Records drawn from a dataset
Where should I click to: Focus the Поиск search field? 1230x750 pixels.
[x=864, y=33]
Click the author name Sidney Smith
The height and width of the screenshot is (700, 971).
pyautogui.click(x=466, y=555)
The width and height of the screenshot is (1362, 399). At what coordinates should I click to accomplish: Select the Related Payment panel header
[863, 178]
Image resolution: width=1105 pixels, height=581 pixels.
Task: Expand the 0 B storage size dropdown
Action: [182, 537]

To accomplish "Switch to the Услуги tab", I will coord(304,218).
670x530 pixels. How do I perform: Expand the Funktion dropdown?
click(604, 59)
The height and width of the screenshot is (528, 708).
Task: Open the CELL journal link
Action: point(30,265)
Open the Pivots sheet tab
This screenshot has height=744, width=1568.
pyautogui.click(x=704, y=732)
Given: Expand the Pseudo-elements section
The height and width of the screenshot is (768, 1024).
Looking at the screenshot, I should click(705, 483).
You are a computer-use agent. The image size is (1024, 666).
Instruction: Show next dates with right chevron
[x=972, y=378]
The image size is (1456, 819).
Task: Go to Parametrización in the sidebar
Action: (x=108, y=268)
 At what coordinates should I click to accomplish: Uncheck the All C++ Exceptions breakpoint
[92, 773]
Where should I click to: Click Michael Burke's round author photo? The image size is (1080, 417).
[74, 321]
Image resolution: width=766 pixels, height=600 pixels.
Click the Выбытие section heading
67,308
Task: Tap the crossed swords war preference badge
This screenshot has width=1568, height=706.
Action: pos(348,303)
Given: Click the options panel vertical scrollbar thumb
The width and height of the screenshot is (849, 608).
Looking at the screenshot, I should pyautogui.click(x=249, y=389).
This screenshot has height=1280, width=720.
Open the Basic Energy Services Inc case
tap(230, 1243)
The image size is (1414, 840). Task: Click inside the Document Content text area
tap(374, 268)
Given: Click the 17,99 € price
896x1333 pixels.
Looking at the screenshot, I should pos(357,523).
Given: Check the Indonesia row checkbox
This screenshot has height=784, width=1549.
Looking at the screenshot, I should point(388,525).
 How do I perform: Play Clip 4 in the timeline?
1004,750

TASK TO COMPLETE
The line containing "Open the Basic Energy Services Inc case" opens the range, and the last line of the entries closes it; copy that range exactly.

EXERCISE ANSWER
Open the Basic Energy Services Inc case
tap(230, 1243)
The image size is (1414, 840). Task: Click inside the Document Content text area
tap(374, 268)
Given: Click the 17,99 € price
896x1333 pixels.
Looking at the screenshot, I should pos(357,523).
Given: Check the Indonesia row checkbox
This screenshot has height=784, width=1549.
Looking at the screenshot, I should point(388,525).
 How do I perform: Play Clip 4 in the timeline?
1004,750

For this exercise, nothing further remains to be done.